**Work instruction:** Write out every line below that includes the word "will".

** Dataset content follows **

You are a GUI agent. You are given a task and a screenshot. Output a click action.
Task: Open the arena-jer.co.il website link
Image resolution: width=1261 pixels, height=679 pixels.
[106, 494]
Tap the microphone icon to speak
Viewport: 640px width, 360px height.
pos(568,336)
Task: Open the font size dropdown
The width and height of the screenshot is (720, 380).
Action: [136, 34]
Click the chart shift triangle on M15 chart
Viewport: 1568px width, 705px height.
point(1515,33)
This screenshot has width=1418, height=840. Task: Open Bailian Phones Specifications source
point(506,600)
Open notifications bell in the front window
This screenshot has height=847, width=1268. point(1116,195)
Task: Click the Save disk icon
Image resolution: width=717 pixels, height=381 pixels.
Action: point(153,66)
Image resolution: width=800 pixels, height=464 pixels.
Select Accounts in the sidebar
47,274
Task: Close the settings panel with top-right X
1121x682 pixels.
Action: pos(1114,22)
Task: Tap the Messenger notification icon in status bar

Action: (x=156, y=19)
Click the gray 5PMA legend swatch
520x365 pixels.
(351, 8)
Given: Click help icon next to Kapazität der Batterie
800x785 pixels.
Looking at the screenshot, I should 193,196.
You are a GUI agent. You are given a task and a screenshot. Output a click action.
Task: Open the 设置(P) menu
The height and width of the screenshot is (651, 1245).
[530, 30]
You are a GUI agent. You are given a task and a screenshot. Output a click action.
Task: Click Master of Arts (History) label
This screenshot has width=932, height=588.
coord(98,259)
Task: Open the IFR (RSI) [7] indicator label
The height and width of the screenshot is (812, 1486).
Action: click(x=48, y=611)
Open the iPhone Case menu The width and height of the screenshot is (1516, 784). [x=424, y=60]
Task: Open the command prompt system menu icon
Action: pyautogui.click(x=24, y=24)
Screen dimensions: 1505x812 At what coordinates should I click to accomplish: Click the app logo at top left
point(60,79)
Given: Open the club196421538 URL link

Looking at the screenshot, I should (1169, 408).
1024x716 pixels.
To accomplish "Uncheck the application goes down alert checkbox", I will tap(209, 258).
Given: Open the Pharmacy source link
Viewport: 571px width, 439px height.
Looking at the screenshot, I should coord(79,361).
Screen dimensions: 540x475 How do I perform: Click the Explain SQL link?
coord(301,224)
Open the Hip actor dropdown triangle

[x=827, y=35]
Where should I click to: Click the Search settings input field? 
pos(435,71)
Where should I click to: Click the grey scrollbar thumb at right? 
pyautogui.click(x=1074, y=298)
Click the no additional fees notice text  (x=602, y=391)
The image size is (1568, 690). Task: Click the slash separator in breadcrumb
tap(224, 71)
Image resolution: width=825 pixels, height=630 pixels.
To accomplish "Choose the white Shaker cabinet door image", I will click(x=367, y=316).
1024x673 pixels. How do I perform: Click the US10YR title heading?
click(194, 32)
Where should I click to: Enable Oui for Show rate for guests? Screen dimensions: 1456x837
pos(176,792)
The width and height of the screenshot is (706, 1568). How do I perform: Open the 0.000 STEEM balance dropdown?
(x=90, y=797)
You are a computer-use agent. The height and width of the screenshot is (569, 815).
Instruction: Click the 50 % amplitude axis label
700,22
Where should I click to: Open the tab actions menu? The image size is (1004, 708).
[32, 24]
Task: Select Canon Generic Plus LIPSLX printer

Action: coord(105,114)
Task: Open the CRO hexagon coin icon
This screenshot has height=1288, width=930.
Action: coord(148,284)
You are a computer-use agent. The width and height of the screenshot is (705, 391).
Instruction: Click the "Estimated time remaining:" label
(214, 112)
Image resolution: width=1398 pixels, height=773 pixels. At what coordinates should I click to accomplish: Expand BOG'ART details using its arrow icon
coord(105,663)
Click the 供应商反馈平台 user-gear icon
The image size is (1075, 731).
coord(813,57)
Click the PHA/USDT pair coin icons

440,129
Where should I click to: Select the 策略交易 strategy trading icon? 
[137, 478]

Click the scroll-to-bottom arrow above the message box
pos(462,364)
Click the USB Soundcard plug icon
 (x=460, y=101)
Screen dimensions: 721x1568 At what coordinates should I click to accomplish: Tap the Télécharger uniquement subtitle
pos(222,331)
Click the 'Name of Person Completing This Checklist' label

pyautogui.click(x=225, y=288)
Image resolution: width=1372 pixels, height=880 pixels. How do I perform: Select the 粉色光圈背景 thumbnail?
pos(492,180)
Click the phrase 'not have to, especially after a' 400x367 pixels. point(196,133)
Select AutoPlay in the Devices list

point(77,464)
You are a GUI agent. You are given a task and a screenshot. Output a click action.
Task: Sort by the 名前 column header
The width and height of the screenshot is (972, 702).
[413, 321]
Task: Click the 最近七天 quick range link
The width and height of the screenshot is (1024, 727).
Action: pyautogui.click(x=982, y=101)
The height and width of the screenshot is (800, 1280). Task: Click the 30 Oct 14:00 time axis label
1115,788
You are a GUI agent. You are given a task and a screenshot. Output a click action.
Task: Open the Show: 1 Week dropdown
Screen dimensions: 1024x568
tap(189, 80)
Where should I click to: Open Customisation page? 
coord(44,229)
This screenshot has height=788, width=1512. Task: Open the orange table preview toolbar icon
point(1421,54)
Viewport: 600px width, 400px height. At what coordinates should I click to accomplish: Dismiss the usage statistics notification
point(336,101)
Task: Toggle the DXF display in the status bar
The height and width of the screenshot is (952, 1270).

** End of Dataset content **

**Result:**
To accomplish "Uncheck the application goes down alert checkbox", I will tap(209, 258).
To accomplish "Choose the white Shaker cabinet door image", I will click(x=367, y=316).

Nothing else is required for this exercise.